Reconnaissance d’une discrimination sur base de la «fortune» dans le secteur du logement : un jugement sans précédent en Belgique

11 Mai 2015
Domaine d'action: Logement

Ce mardi 5 mai 2015, le Tribunal de 1ère instance de Namur a, pour la première fois en Belgique, constaté l’existence d’une discrimination sur base de la fortune dans la mise en location d’un logement. Pour Patrick Charlier, directeur adjoint du Centre interfédéral pour l’égalité des chances, « cette décision est très encourageante, car elle constitue une avancée importante dans la mise en œuvre effective du droit au logement consacré par l’article 23 de la Constitution». 

Concrètement, depuis 2011, le Centre avait été saisi de plusieurs signalements à l’encontre d’un même propriétaire qui exigeait de ses candidats-locataires la preuve d’un contrat de travail à durée indéterminée et un revenu de minimum 2000€. Après une première intervention du Centre, le propriétaire s’était engagé à mettre un terme à son comportement discriminatoire, ce qu’il ne fit pas dans la pratique. Suite à d’autres rappels restés lettre morte, le Centre décida de saisir la justice. 

Le tribunal ne retient pas non plus l’argument selon lequel il était tenu à ces conditions restrictives en raison d’un contrat d’assurance « garanties de loyers impayés ». 

Si le Centre reconnait qu’il est légitime pour un bailleur de s’assurer de la solvabilité d’un candidat locataire, la loi Antidiscrimination ne lui permet toutefois pas d’exclure à priori les catégories de candidats aux revenus dits non professionnels (les allocations de personnes handicapées, d’invalidité, de chômage ou de CPAS). 

Selon Patrick Charlier, « l’examen de la solvabilité d’une personne doit se faire au cas par cas sans exclure à priori par principe une catégorie de citoyen et refuser d’autres garanties offertes par le candidat, comme l’aval, la preuve de paiement des loyers précédents,…».
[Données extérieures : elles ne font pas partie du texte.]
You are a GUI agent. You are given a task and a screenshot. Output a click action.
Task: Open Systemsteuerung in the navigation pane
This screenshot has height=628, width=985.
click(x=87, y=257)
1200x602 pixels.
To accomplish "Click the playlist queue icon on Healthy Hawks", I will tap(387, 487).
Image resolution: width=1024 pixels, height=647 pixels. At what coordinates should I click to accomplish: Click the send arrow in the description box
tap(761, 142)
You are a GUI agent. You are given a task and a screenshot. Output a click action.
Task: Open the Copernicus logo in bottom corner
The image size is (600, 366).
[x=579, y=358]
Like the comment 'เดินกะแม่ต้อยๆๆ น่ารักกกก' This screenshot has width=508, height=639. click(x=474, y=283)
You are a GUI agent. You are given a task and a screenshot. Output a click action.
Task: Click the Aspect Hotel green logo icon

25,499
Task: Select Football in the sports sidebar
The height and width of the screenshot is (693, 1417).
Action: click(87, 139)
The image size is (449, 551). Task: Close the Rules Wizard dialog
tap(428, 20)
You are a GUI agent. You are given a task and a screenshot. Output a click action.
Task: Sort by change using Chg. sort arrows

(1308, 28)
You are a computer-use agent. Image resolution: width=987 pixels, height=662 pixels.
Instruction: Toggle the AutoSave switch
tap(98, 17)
Le Tribunal confirme pleinement cette analyse en estimant que l’exigence d’un contrat de travail à durée indéterminée dépasse la couverture normale d’un risque de défaut de paiement. Il ordonne par conséquent la cessation de cette pratique de sélection sous peine d’une astreinte de 500€.

Pour Patrick Charlier « il s’agit d’un précédent important, car le Centre est régulièrement amené à traiter des signalements dans le domaine du logement et que les résultats du Baromètre de la diversité-Logement ont montré l’ampleur de l’exclusion des allocataires sociaux sur le marché notamment privé. Ce jugement répond donc à un besoin impérieux de nombreux citoyens confrontés à de grandes difficultés au moment de louer un logement ».

Le Centre est néanmoins conscient qu’il n’est pas toujours facile pour un bailleur d’opérer une sélection sur base des revenus du candidat tout en respectant la législation Antidiscrimination. Pour cette raison, Patrick Charlier estime nécessaire de « poursuivre et d’accentuer les actions de sensibilisation et de formation du Centre auprès des bailleurs et agents immobiliers. Le Centre avait par ailleurs déjà développé, avec l’Institut Professionnel des agents Immobiliers (IPI), un formulaire-type de renseignements pour faciliter la constitution des dossiers de candidature.